The China portfolio companies account for a sizable chunk of the venture capital behemoth’s global growth funds — for one such fund, more than half. Generally, money from that pool of capital is used to provide large follow-on investments into existing Sequoia-backed companies. The firm raised its third global growth fund, of $8 billion, three years ago.
Limited-partner investors typically commit to multiple Sequoia funds. Yasuda, the UC-Davis professor, said the latest regulatory changes may nudge Sequoia to make less effort to jointly market its funds, as some U.S.-based investors reconsider how much they want to back Chinese companies. At the same time, Yasuda suspects others will see China’s distancing from the U.S. as a reason to invest there more, as a hedge against any relative U.S. weakness.
“There is a tension between the two ways of thinking, and that again adds to the [venture firms’] complicated dance,” she said.
For now, investors worry about whether China’s crackdown will end up engulfing an even wider swath of consumer-oriented companies, and that it won’t matter how carefully CEOs cultivated government officials and endorsed Communist Party rhetoric in the past.
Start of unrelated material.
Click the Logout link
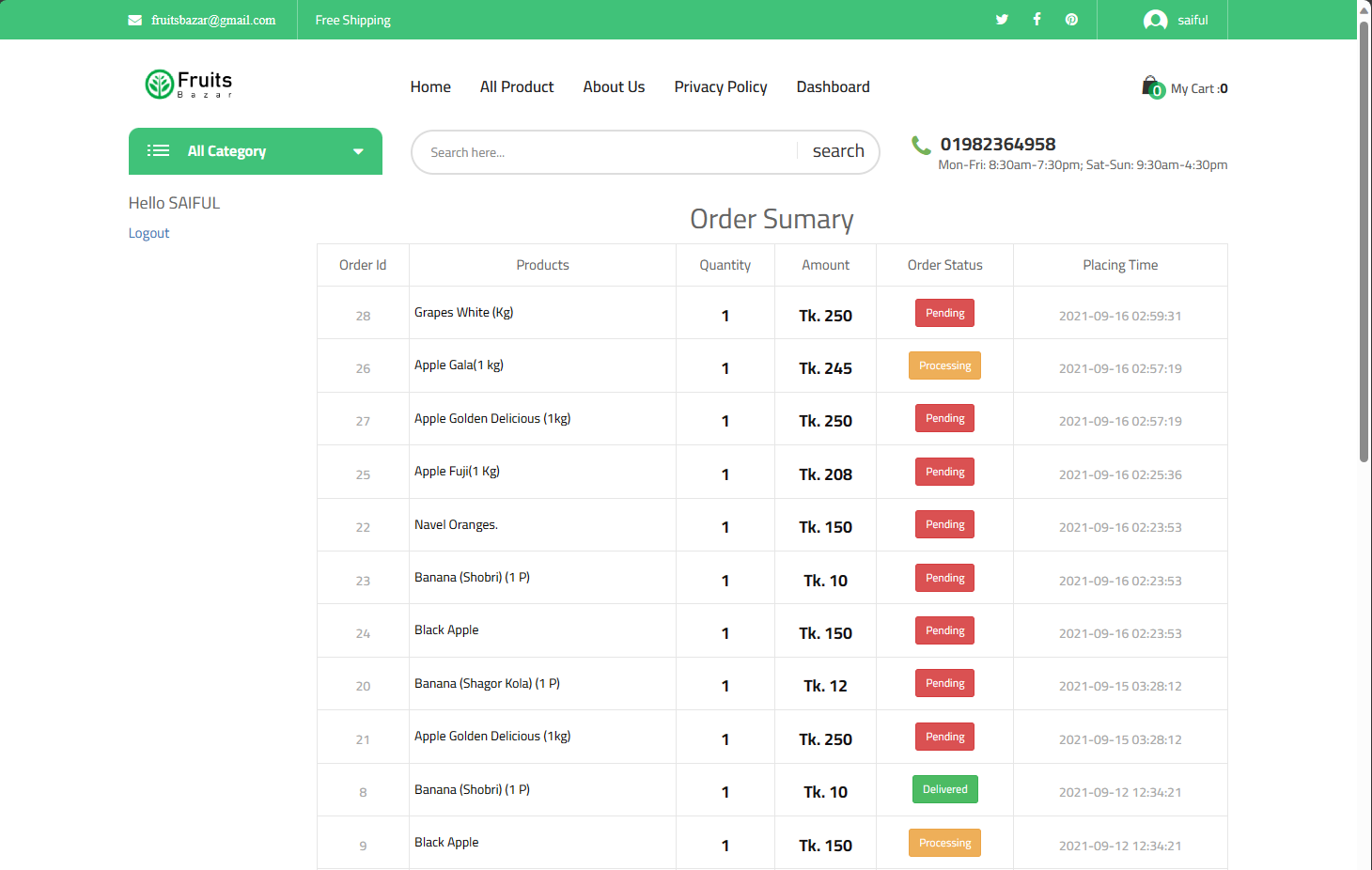The image size is (1372, 870). tap(148, 233)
Tencent Holdings Ltd., a company known for being compliant with government demands, was still fined for anti-monopoly practices and accused by state media of inducing gaming addiction.
The government’s latest moves have been enough to give at least one prominent investor cold feet. On a recent earnings conference call, SoftBank CEO Masayoshi Son told analysts, “We don't have any doubt about future potential of China, but again new rules and new regulations are beginning to be implemented. So until things get settled, we want to wait and see.”
Lines of communication between big-name firms and top government officials are still open, people familiar with the situation said. Still, many officials not directly authorized to talk with investors and entrepreneurs have stopped responding to overtures and phone calls, a change from the past when many bureaucrats would help smooth startup paths.
Yet another fresh hurdle for the venture firms could come from China’s entrepreneurs, some of whom are starting to say quietly that taking money from top players like Sequoia will hurt more than it helps, because those firms are so high-profile that their investment attracts intense scrutiny from regulators.
About one-third of China deals by value include U.S. investor participation, according to PitchBook, a percentage that has held fairly steady over the past five years. In 2020, some $25 billion in venture-capital fundings in China included participation by U.S. investors, according to PitchBook. This year through Aug. 2, some $20 billion in deals have included U.S. participation, with almost five months left in the year.
Investors in venture funds with China exposure said the funds largely have not publicly criticized the regulatory moves, perhaps mindful that any letter or email might be read by Chinese officials and could lead to negative repercussions. The firms are often trying to put a good spin on the situation, telling investors, for example, they anticipate pressure will ease over time.
“Those who know aren’t talking,” said one investor in several affected funds, who declined to be identified because the situation is sensitive. “And those talking have no clue.”